TODAY THROUGH AUG. 3
mobile musical: The Hippodrome Theatre has extended its production of “The Great American Trailer Park Christmas Musical” a final time, through Aug. 3. The production is a sequel to the summer favorite, “The Great American Trailer Park Musical,” and picks up where the original left off to tell an age-old tale of avarice and generosity in the holiday season in Armadillo Acres, the fictional mobile home community set in Starke. Showtimes are Tuesdays and Wednesdays at 7 p.m., Thursdays and Fridays at 8 p.m., Saturdays at 5 and 8:30 p.m. and Sundays at 2 and 7 p.m. Tickets are $15-$35 and are available by calling 375-4477.
TODAY THROUGH SEPT. 1
four-legged friends: The Florida Museum of Natural History's current temporary exhibit, “Wolf to Woof: The Story of Dogs,” chronicles dogs' relatives, the process of selective breeding, the evolution of wolves into domestic dogs and dogs' relationship with humans. Admission is $7 adults, $6 for Florida residents and seniors, $4.50 for ages 3-17, and free for UF students.

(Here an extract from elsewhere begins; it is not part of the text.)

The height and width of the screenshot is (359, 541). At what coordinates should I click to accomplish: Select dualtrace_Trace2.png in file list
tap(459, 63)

widescreen werewolves: The Florida Museum of Natural History screens “The Shaggy Dog” (1959) at 7 p.m. Friday as part of a month-long series featuring werewolf-themed movies The black-and-white Disney film tells the story of a boy who is turned into an old English sheepdog. The museum will be open to the public from 6 to 10 p.m., with UF students also receiving free admission to the “Wolf to Woof: The Story of Dogs” exhibit. A Q-and-A panel discussion follows the screening. Admission is free.

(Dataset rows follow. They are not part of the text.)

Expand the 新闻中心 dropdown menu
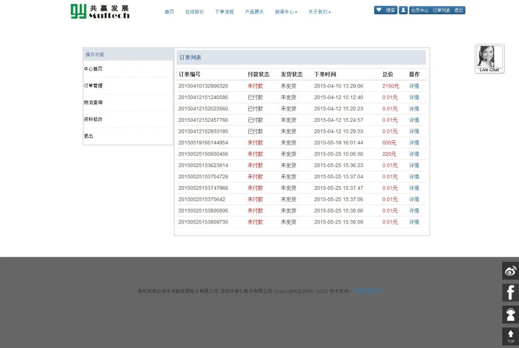 286,12
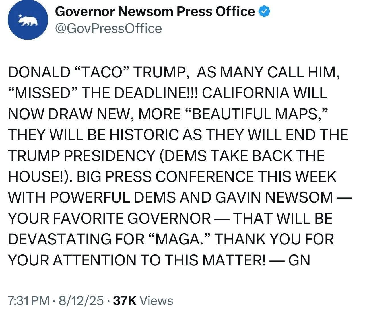367x317 pixels.
Task: Open the Governor Newsom Press Office profile name
Action: (155, 12)
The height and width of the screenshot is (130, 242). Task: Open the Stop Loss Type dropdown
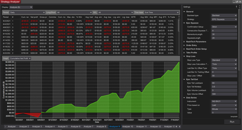click(224, 60)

motown music: As a part of Gainesville's ongoing “Free Fridays” concert series, Uncle Morty's Rhythm Cream performs Friday at the Bo Diddley Community Plaza. The 11-piece band, which features three-part harmonies and a full horn section, will treat the audience to an evening of R&B and soul-styled covers of contemporary and classic hits by artists ranging from Stevie Wonder to Cee Lo Green including a medley of Earth, Wind and Fire songs. The show begins at 8 p.m. and admission is free.
JULY 18 THROUGH JULY 20
“dark nights” at the acrosstown: The Acrosstown Repertory Theatre's “Dark Nights” series, which features smaller productions between full mainstage shows, returns this weekend. Friday and Saturday night's shows will feature works by local playwrights Chuck Lipsig, Ken Brown, Rachel Wayne and LeRoy Clark, while Sunday will feature a matinee puppet and marionette workshop for children and an evening performance of original verse by Jerry Rose. The Friday and Saturday shows begin at 8 p.m. and cost $10. Sunday's afternoon workshop starts at 2 p.m. and costs $5 per child, and the Sunday evening show begins at 7 p.m. and costs $10. Tickets are available at the box office.
July 18 THROUGH AUG. 10
dancing dreams: The Gainesville Community Playhouse stages performances of the Tony Award-winning musical, “A Chorus Line,” starting Friday. Telling the story of a group of dancers hoping to be cast in a Broadway show, “A Chorus Line” features such memorable songs as “I Hope I Get It,” “What I Did for Love,” “The Music and the Mirror” and “I Can Do That.” Performances begin at 8 p.m. Thursdays and Fridays, 2 and 8 p.m. Saturdays, and 2 p.m. on Sundays. Tickets are $16, $12 for seniors, students and children, and are available at the box office by calling 376-4949.
indie evening: The Queens, New York, record label Wonderland Archives showcases three of its artists Saturday night at the Boca Fiesta Backyard. The show features Boyd Shropshire, who has recorded music as a member of Human Television and as a solo artist and has toured as a guitarist with Kurt Vile; fellow New Yorker Chase King and local favorites Ann Pragg, who released their album “Bitter Fruit” last year to critical acclaim. Doors open at 9 p.m., and admission is $5.